One U.S. importer cited eight-week delays coupled with a 10 percent price hike.
Brazil’s coffee exporters association Cecafé said in its latest monthly report that July shipments, which were up 28 percent from a year prior, could have been even bigger if not for “difficulties at ports.”
While the docks are awash in Brazilian beans, the Indian robustalands of Kerala and Karnataka are literally and catastrophically awash in flooding and landslides. Hundreds have died, and the output for the year starting Oct. 1 would be as much as 25 percent lower than last year. Bloomberg checked in with A.L.R.M. Nagappan, chairman of the coffee committee at the United Planters’ Association of Southern India:
The plunge in output may be positive for global coffee prices because India exports more than 70 percent of its production. Arabica coffee may get support after sliding this week to the lowest in 12 years. Robusta coffee has dropped 11 percent this year.
But for growers in Kerala, the biggest coffee producer after neighboring Karnataka, the damage is only starting.
“We are in a bad state and we don’t know what the future is going to be,” Nagappan said Thursday in a phone interview. “Not only the crop but the plants are also damaged and that will take another three to four years to recoup. Many areas have been affected by land slides.”
The coffee trade upon which so many lives depend is certainly complex, although it could be worse. The whole consuming world could cut origins and roasters out of the picture completely by growing, processing and roasting their own coffee entirely indoors, at home, anywhere in the world, with a Rotary Station — a crazy concept dreamed up by ARTTA Concept Studio in Hong Kong and reported by South China Morning Post this week. ARTTA Founder Arthur Tang explained:
In the inner central part, half is used for planting and harvesting coffee cherries. The other half is used for drying coffee beans. The most challenging aspect of the design was to create an environment for the Rotary Station in which to grow coffee.

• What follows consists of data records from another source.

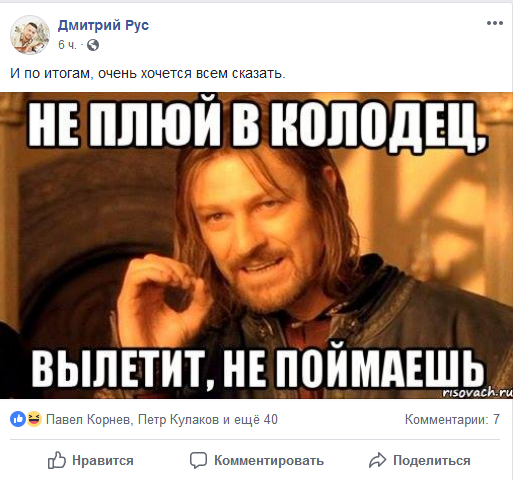This screenshot has width=513, height=480.
Task: Open Дмитрий Рус profile picture
Action: 30,35

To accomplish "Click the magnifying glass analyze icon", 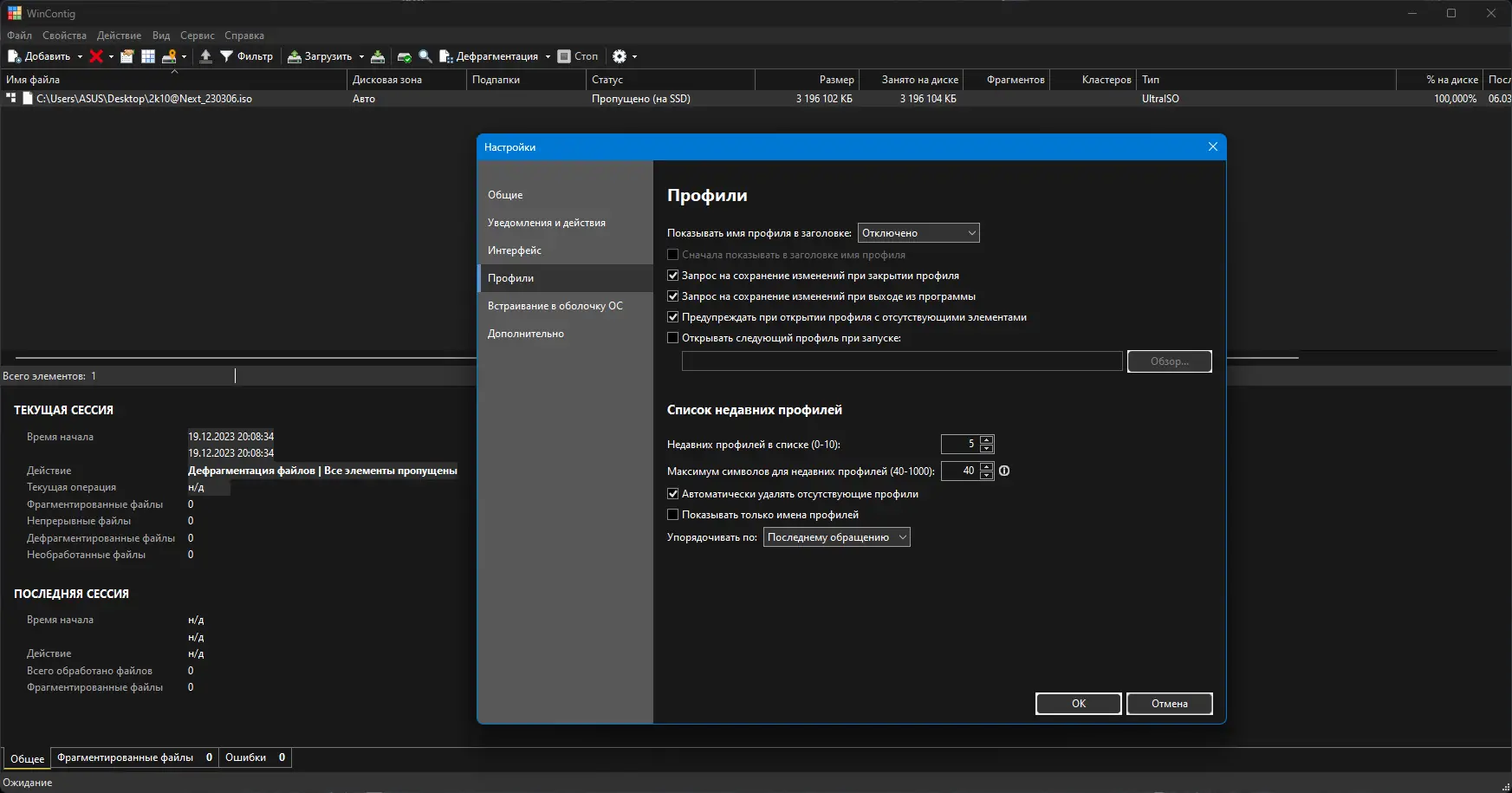I will (425, 56).
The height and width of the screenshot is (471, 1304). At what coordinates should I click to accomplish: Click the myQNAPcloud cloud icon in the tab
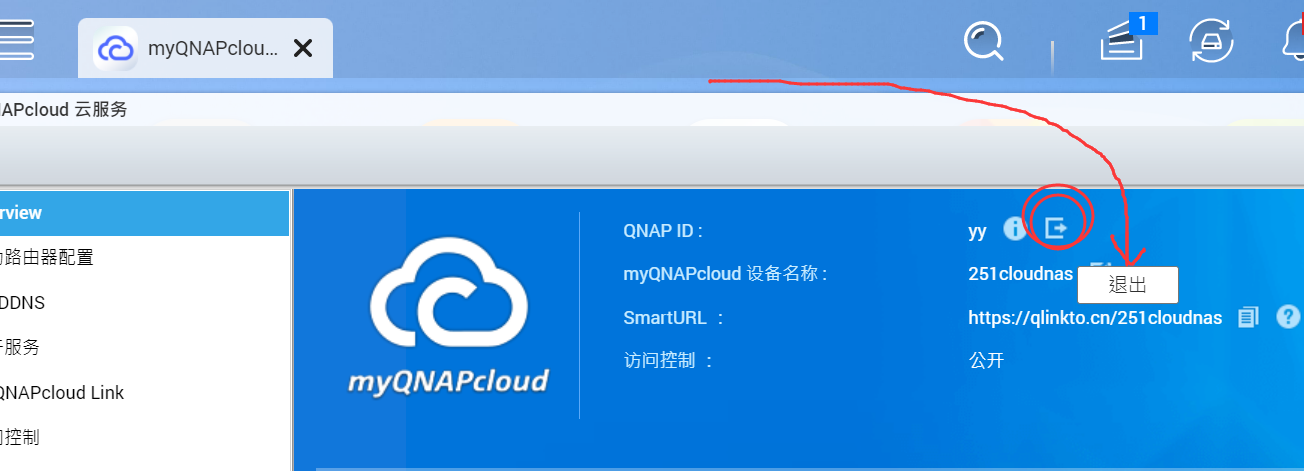[x=115, y=48]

The company decided to use diffuse glass for the roof, with a ventilation system for air circulation. A pipe is connected for water diffusion into the soil to help the growing coffee plants along.
“Both the central part and circular part of the installation are rotational so the home user can easily access each section to handle and process the coffee fruits and beans,” Tang says.

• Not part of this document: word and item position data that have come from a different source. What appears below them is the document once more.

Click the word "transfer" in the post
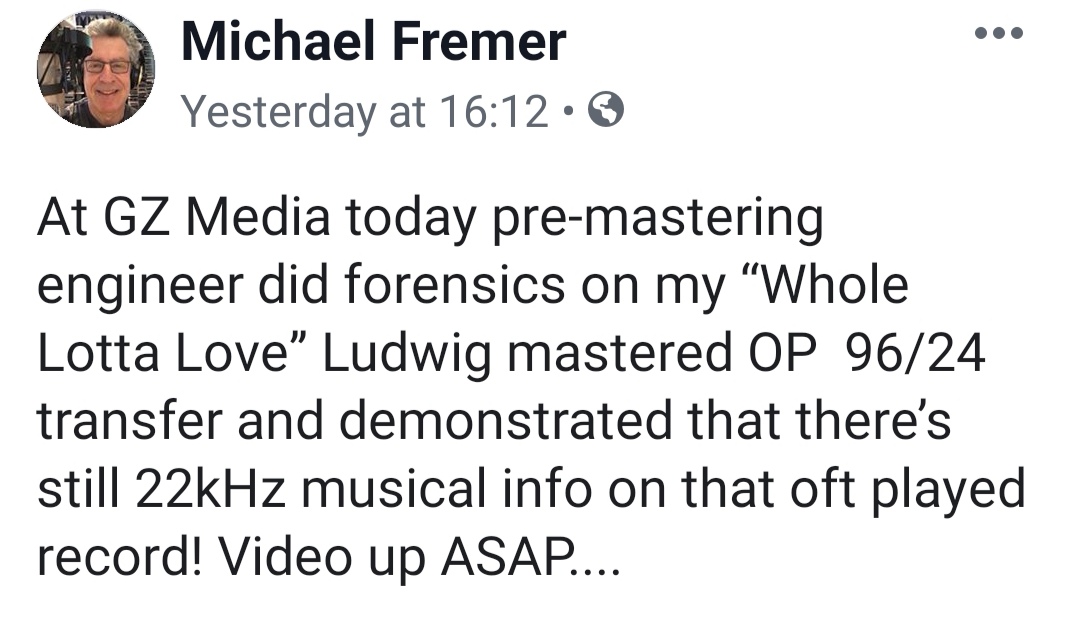(x=139, y=423)
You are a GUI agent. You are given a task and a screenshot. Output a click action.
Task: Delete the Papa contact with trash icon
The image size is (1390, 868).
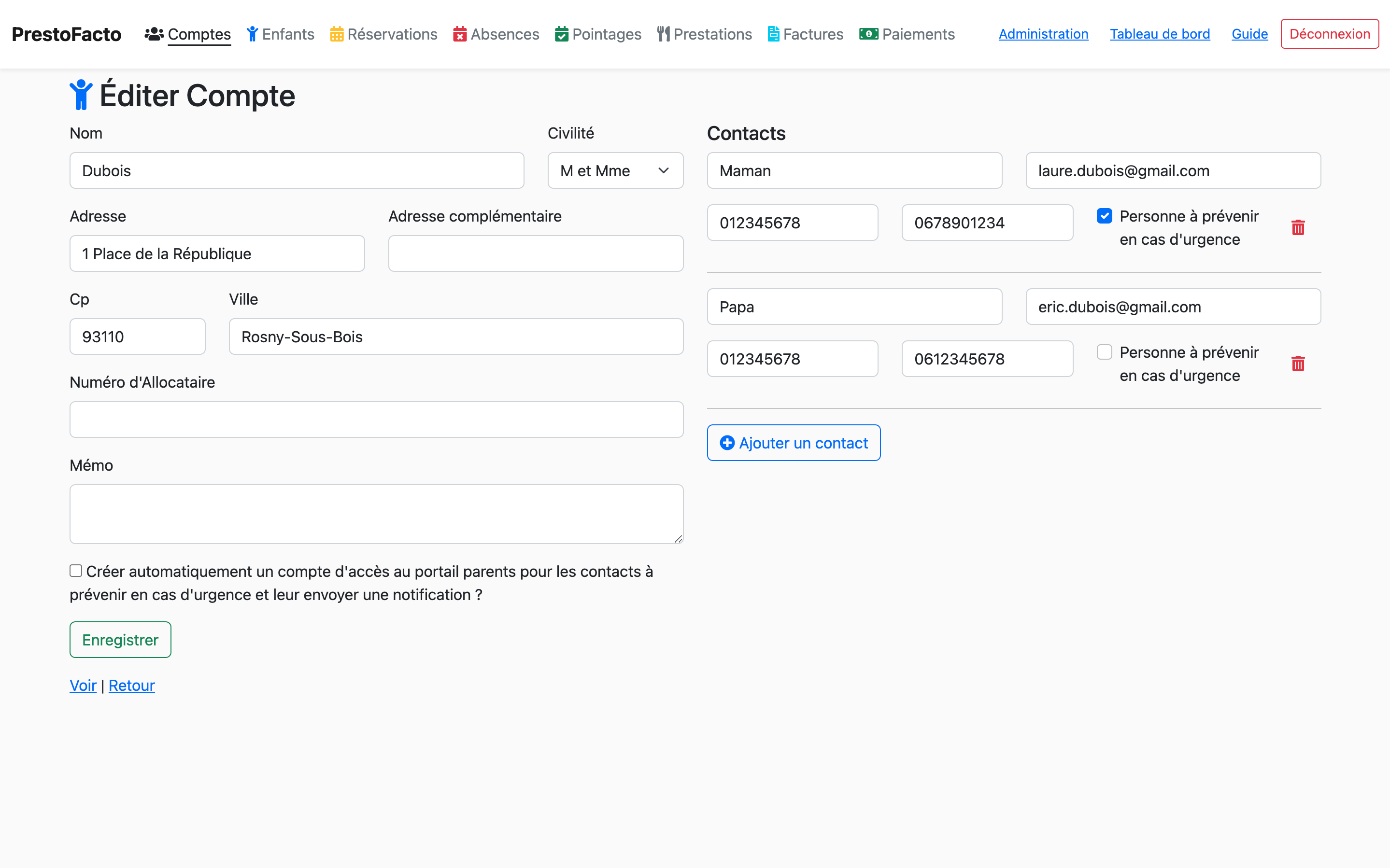tap(1298, 364)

It is equipped with an artificial heating system to moderate environmental conditions when the climate is not suitable for the coffee plants’ growth. It is also controlled by a computer programme.

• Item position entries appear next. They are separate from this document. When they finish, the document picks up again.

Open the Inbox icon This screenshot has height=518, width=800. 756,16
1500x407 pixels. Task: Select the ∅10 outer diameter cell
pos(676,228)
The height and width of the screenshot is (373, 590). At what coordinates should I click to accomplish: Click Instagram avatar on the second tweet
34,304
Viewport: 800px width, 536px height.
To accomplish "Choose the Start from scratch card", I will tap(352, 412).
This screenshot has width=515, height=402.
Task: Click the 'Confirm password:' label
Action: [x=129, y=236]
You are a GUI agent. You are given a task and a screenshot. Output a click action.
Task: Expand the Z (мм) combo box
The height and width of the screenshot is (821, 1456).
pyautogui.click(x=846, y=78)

The outer circular ring is divided into four parts – for coffee processing, pulping coffee cherries, milling, and roasting and grinding the beans.
If there was any way to mash a higher number of fairly complicated processes into one station, it would have to involve a computer. The Zotac Mekspresso will do. PC Gamer discovered this gaming CPU with a built-in Nespresso maker:
A few months ago, Caseking founder Ali Abbas posted a video explaining that there’s an Nespresso machine tucked inside. The little flavored cups jam into the side of the chassis, and a short while later, delicious coffee flows from the spout in the front.